Excerpt:
I became a Christian in November of 1982. At the time and for some time following I found it very important to direct my prayer toward the God of Jesus. I remained agnostic on Christ's divinity -- not because I doubted but because I felt my call clearly to be to the God Jesus revealed and to Christ as his revealer. Overtime I have become more explicitly Trinitarian (Tri-unitarian) mostly by osmosis. I'm mean Trinitarian is the default position of Christianity and without strong reasons/incentives otherwise that's where a Christian ends up.
Then I ran into ran into Karl Barth, Church Dogmatics I.1: The Doctrine of the Word of God. Instead of trying to reason his way into faith through what is called Natural Theology or Philosophical Theology he starts with the core fact God's self-revelation in Christ Jesus. His Christology is logically prior to his doctrine of reconciliation. You have to have studied Protestant theology to know how truly radical that move is. He starts with revelation qua revelation even before the content of that revelation. And suddenly this troublesome notion of God, three persons in one Godhead which I sort of embraced knowing full well that it was utterly incoherent -- suddenly it made sense to me.
christology
What I have is a Quaker peculiarity. I hold to what church types call a "high christology". As Barth would say, Christ Jesus was fully human, fully God, and fully God-man. Now my friend Larry is squirming in his boots. Because everytime I affirm the divinity of Christ he feels a need to qualify it. Yes Jesus is divine, but so are we all. They taught us at AVP everything before a "but" is a lie.
Like Larry I affirm that doctrine all but lost to Protestantism, theosis. We're all on the God-track. Salvation doesn't just mean escaping the horny guys with pitchforks -- it means becoming divine. And that offer that opportunity and that reality is available to all of us. So we both affirm universal theosis. And maybe just maybe this theosis extends to the universe itself and not just everybody in it.
But in the meantime, I know I'm not quite there yet. I'm not even fully human let alone fully divine. And that goes for anyone I know or have heard of including those I love most in this world. So while we're all human and divine, Christ Jesus is human and divine in a different way I cannot fully articulate -- only that this difference remains important for me to affirm.
I'm going through a time of foment right now. Not sure where its taking me. The name(s) I call God in prayer and in public suddenly aren't working for me any longer.
Time will tell where it takes me. Maybe I'll pack it all in and become a cyber-Daoist.
scripture
If my christology is high my doctrine of scripture is low. The bible is a collection of ANETs: Ancient Near Eastern Texts. What marks it a different from other ANETs is simply that it is held to be scripture by a fluid cluster of interrelated sects calling themselves Christian.
I do not deny the spiritual validity or utility of other scriptures -- Daodejing, Quran, Torah, Analects. But I also note these are not my scriptures. I come to them as an outsider. I'm presently a practitioner of the Christian path and I can only read other people's scriptures in light of that practice. Reading is always done form within a tradition or set of (often conflicting) traditions.

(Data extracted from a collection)
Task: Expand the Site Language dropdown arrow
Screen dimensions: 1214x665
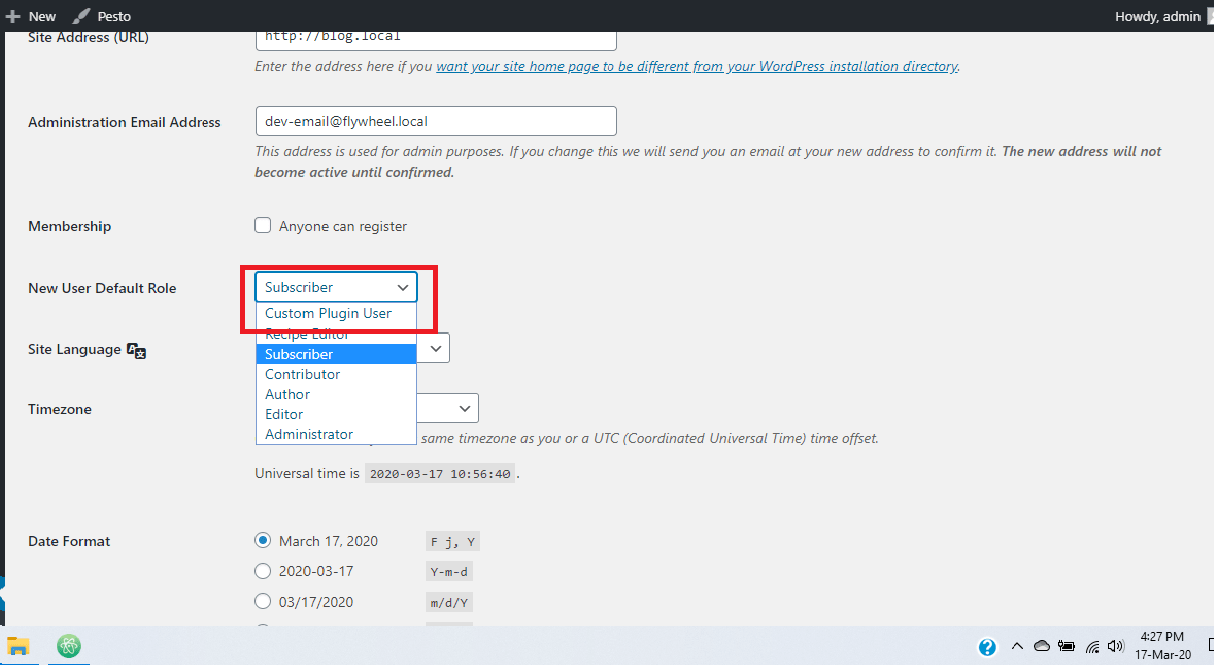Action: point(436,348)
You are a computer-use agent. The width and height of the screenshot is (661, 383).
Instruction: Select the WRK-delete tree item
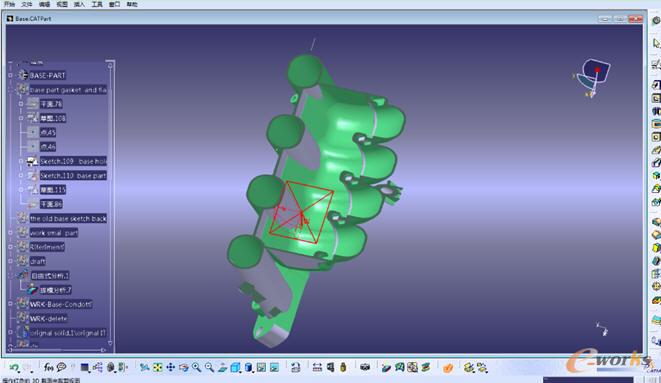click(x=48, y=319)
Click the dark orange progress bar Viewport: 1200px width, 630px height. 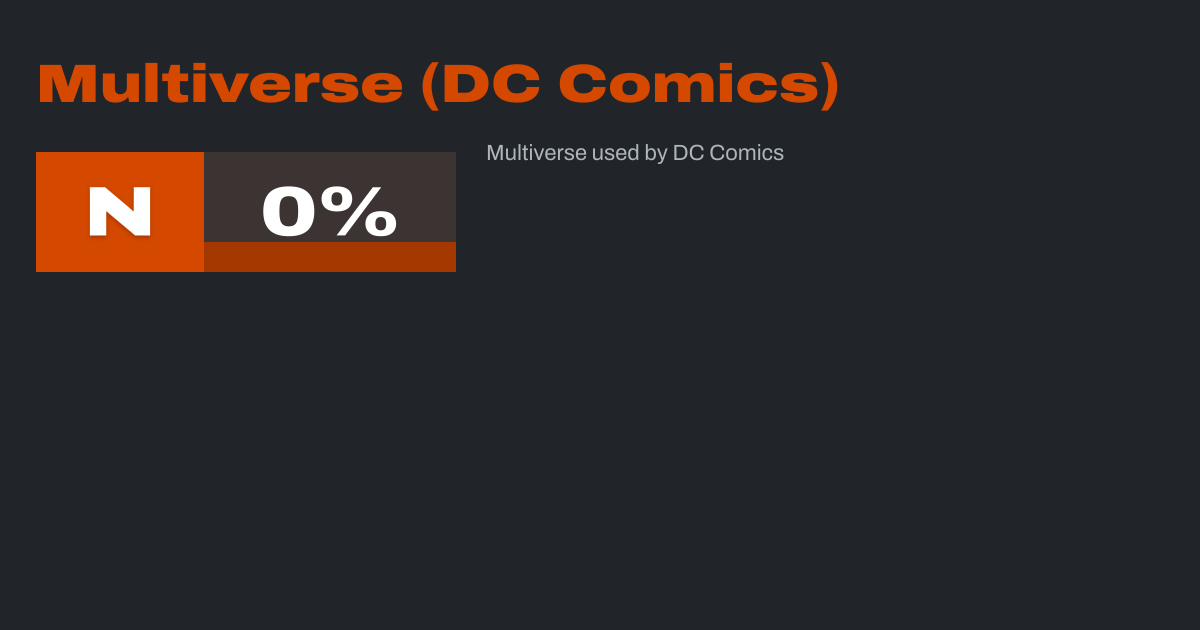330,257
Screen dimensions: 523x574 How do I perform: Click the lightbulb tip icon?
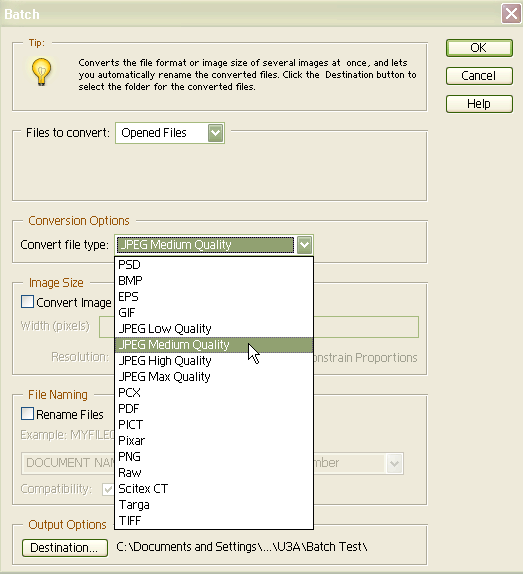pos(41,71)
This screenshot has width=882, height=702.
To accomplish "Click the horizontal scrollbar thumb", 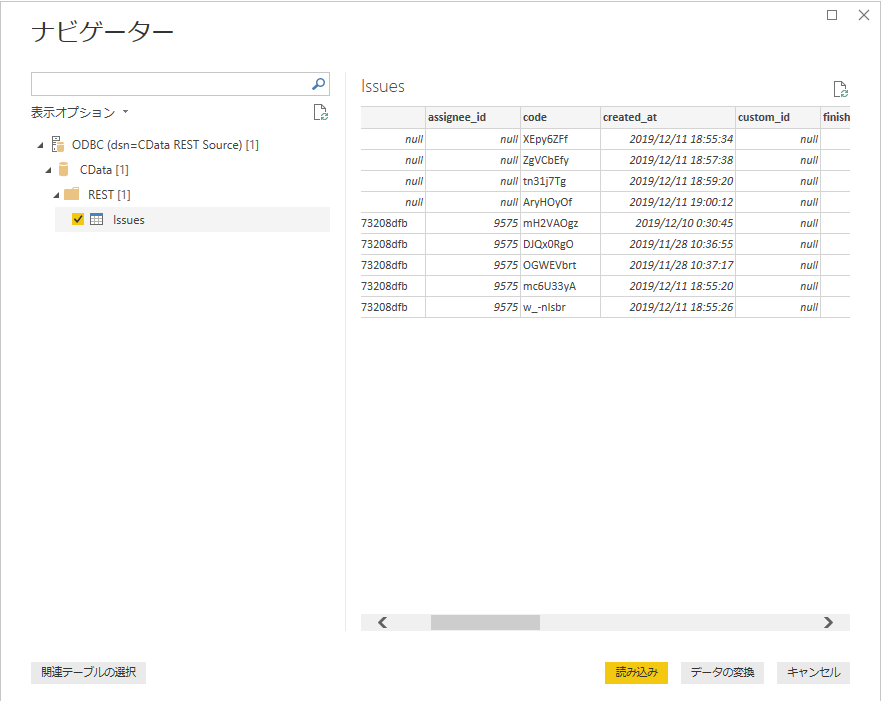I will (485, 622).
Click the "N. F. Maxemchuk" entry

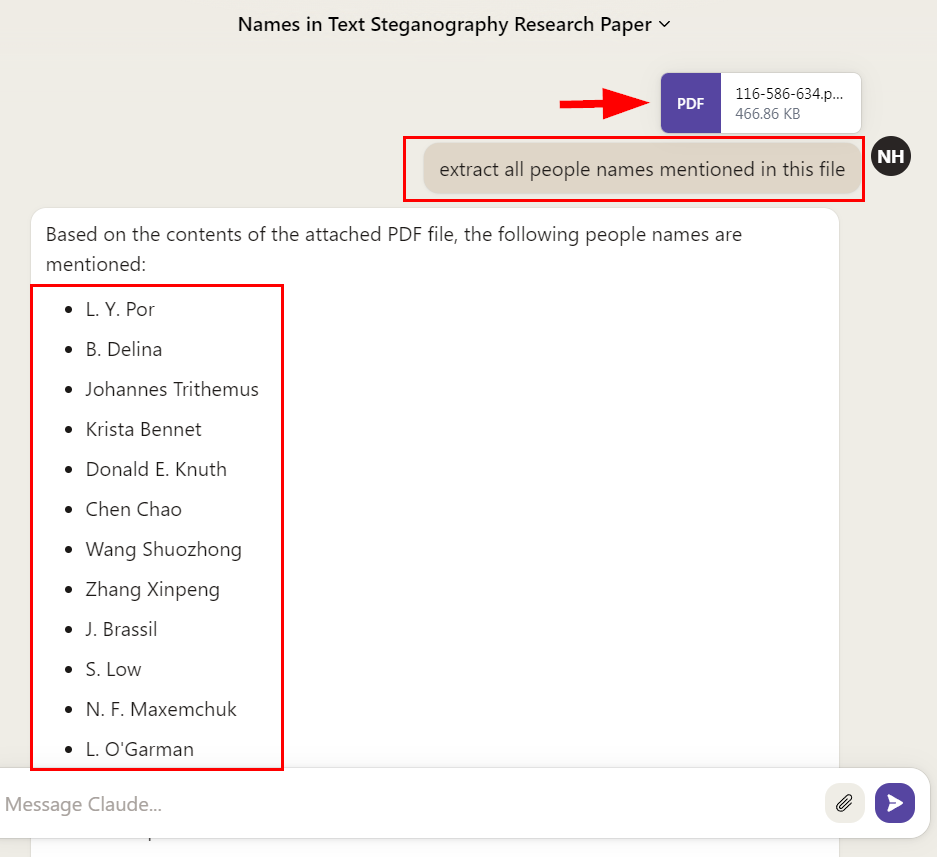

Actions to take:
a) Answer these about the essay on faith:
(i) In what month and year did the writer become a Christian?
(ii) Which volume of Karl Barth's work does the writer name?
(iii) According to the section headed "scripture", the bible is a collection of what?
b) Resume the essay on faith after its last sentence.
The entries are not needed.

Expected results:
a)
(i) November of 1982.
(ii) Church Dogmatics I.1: The Doctrine of the Word of God.
(iii) ANETs: Ancient Near Eastern Texts.

b)
I also affirm with Karl Barth (and early Quakers), that our scriptures, are faithful witnesses to the Word of God. I also affirm with Karl Barth, that when reading them in faith, seeking the Word they bear witness to, they become the word of God to/for us. I have experienced it. But for me it is not the Bible but the Word that has the authority and power. And faith has to be there prior to the reading.
5 comments:
As I expected, we agree on a lot. Except that I'd been raised an atheist and didn't come to God along a Christian route; in my day and place we learned about God by taking drugs on the street like nature intended :>} plus Philip K Dick & Kurt Vonnegut & the I Ching & Ramakrishna & the inescapable Heinlein influence, Richard McKenna's story 'Fiddler's Green', the Incredible String Band providing background music.
I knew Jesus was important but I figured Christians were straight bizarre. I could tell that Jesus was a Unitarian (& Jewish at that!) but the Trinity notion made sense as a metaphor.
What you call "theosis" was part of the atmosphere we breathed back in those bad old days. Some of us expected it would be happening to everyone, any day now--but that was before The Revolution was cancelled for re-runs of Lyndon Johnson in uglier & uglier incarnations. I ran into a prophet who told me it was "time for some of God's children to grow up," and that was a little too much; God's shoes seemed much too big to try to wear. People would talk about God-consciousness, one of those Hindu concepts... and that sounded like a major chunk of what Jesus was about--but how to fit "all this" into one little human mind?---Hmmmmmm!
Anyway, yes, God is self-revealing--but his text is the whole world, our entire lives.
"Not yet fully human let alone fully divine." These are not things we attain; they are what we are. Our ego is necessarily less than human, but as you said there are things that extend far beyond our egos. Even if all we see of them are the tracks, they are part of God, part of us.
Names for God--if they are stand-ins for a particular narrow view of God--get stale. God goes on, being all you thought but far more.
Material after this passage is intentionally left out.